Linux n’est pas d’abord une interface ou un thème de bureau, mais un noyau. Ce noyau coordonne la mémoire, les processus, les périphériques, bref tout ce qui fait tourner un ordinateur ou un équipement embarqué.

Linux, c’est quoi au juste ? Noyau, système d’exploitation et philosophie open source — interface de bureau système d'exploitation Linux

Autour de ce noyau, des briques logicielles viennent former un système d’exploitation complet, souvent appelé GNU/Linux dans sa version la plus classique. La plupart des utilisateurs parlent simplement de Linux, mais cette distinction explique pourquoi on retrouve le même cœur aussi bien dans un routeur industriel que dans une station de travail graphique.
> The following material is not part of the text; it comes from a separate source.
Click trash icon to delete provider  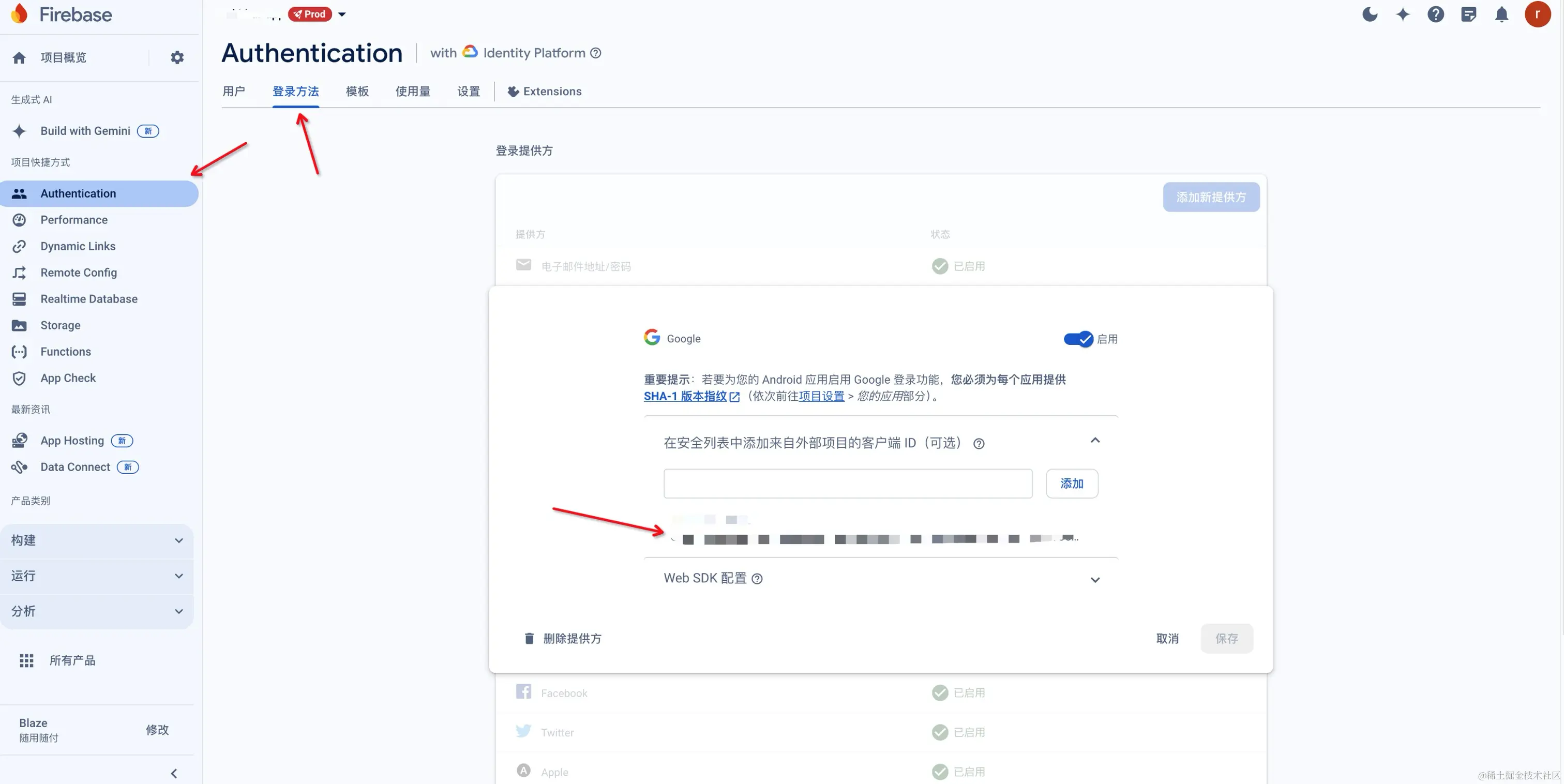[529, 638]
Ce noyau est open source. Son code est publié, audité, modifié et enrichi par des milliers de développeurs répartis sur plusieurs continents. De grands acteurs industriels financent une partie de ce travail, mais la gouvernance reste communautaire, structurée autour du fameux modèle des contributions revues et intégrées de manière incrémentale. Cette mécanique a produit un socle extrêmement éprouvé, avec une cadence de corrections de bugs et de failles qui surprend encore les habitués de logiciels fermés.
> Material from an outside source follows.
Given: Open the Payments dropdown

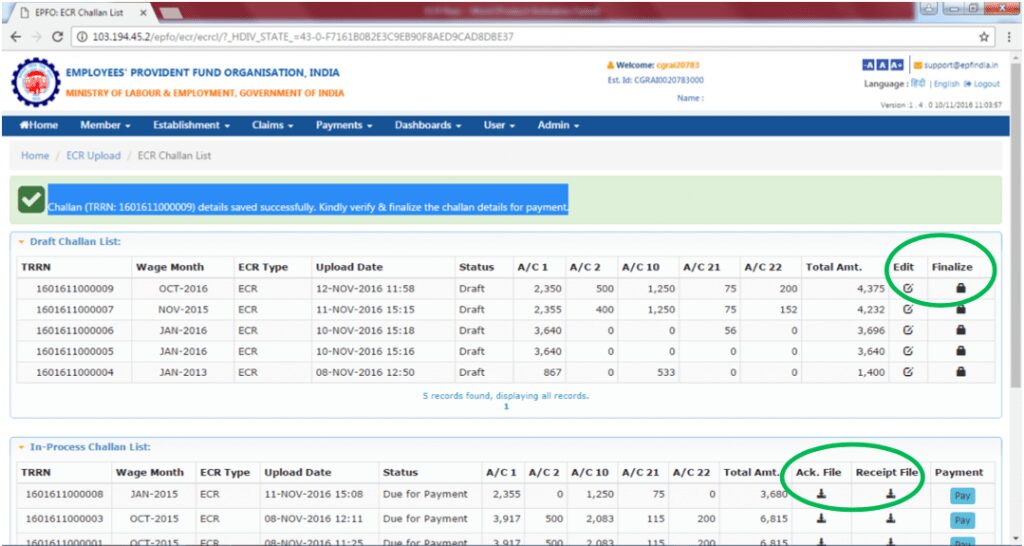Looking at the screenshot, I should [343, 125].
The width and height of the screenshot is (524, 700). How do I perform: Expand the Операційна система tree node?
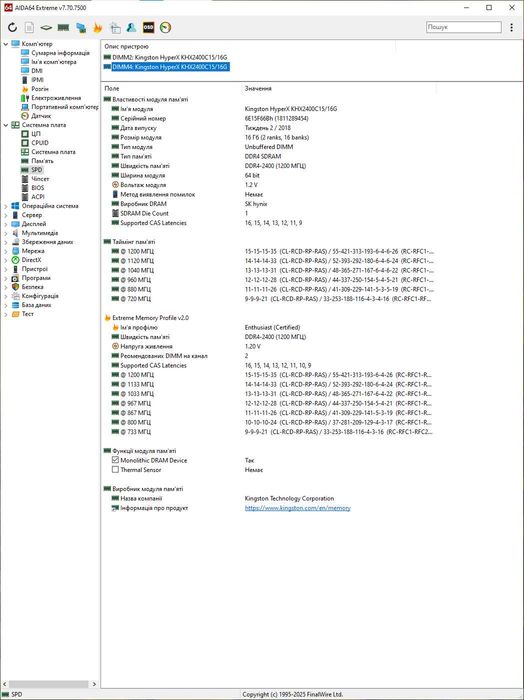point(5,206)
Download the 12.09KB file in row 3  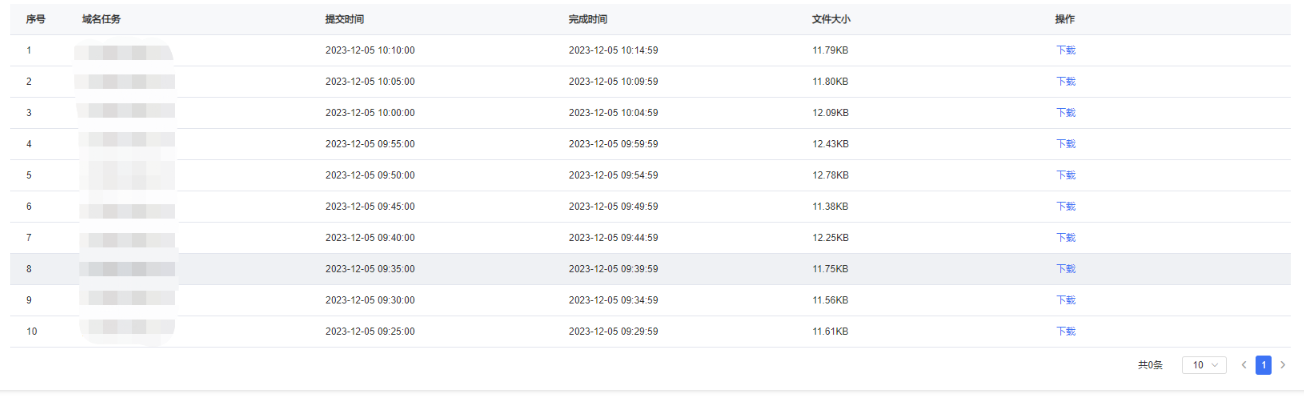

Historiquement, Linux s’inspire d’Unix, né dans les années 70. Il reprend certains principes qui font encore sens aujourd’hui : tout est fichier, de la configuration aux périphériques, et chaque outil fait une seule chose, mais la fait bien. Ce choix influe sur la manière de travailler : au lieu d’une énorme application monolithique, on combine plusieurs utilitaires reliés par des flux, souvent pilotés par la ligne de commande. Pour l’IoT, cette approche modulaire colle bien avec des architectures distribuées où un capteur, une passerelle et un backend jouent chacun un rôle précis.

La philosophie associée va au-delà du code accessible. Elle privilégie la transparence dans le fonctionnement du système, la documentation et la capacité pour l’utilisateur avancé de reprendre la main. Un administrateur qui déploie une solution de supervision sur un cluster Linux sait qu’il peut inspecter les journaux, comprendre ce qui se passe sur le réseau, adapter un service système. Cela ne veut pas dire que tout le monde doit plonger dans le noyau, mais la porte reste ouverte pour ceux qui souhaitent aller plus loin.

Cette ouverture a produit une riche variété de distributions. Ubuntu, Debian, Fedora, Arch, OpenSUSE, pour n’en citer que quelques-unes, assemblent les mêmes briques de base, mais avec des objectifs différents. L’une va viser la simplicité pour le poste de travail, une autre la robustesse à long terme pour des serveurs, une troisième l’expérimentation rapide de nouvelles technologies. Pour un projet de capteurs connectés ou une migration de postes, cette diversité suppose de poser les bons critères avant de choisir.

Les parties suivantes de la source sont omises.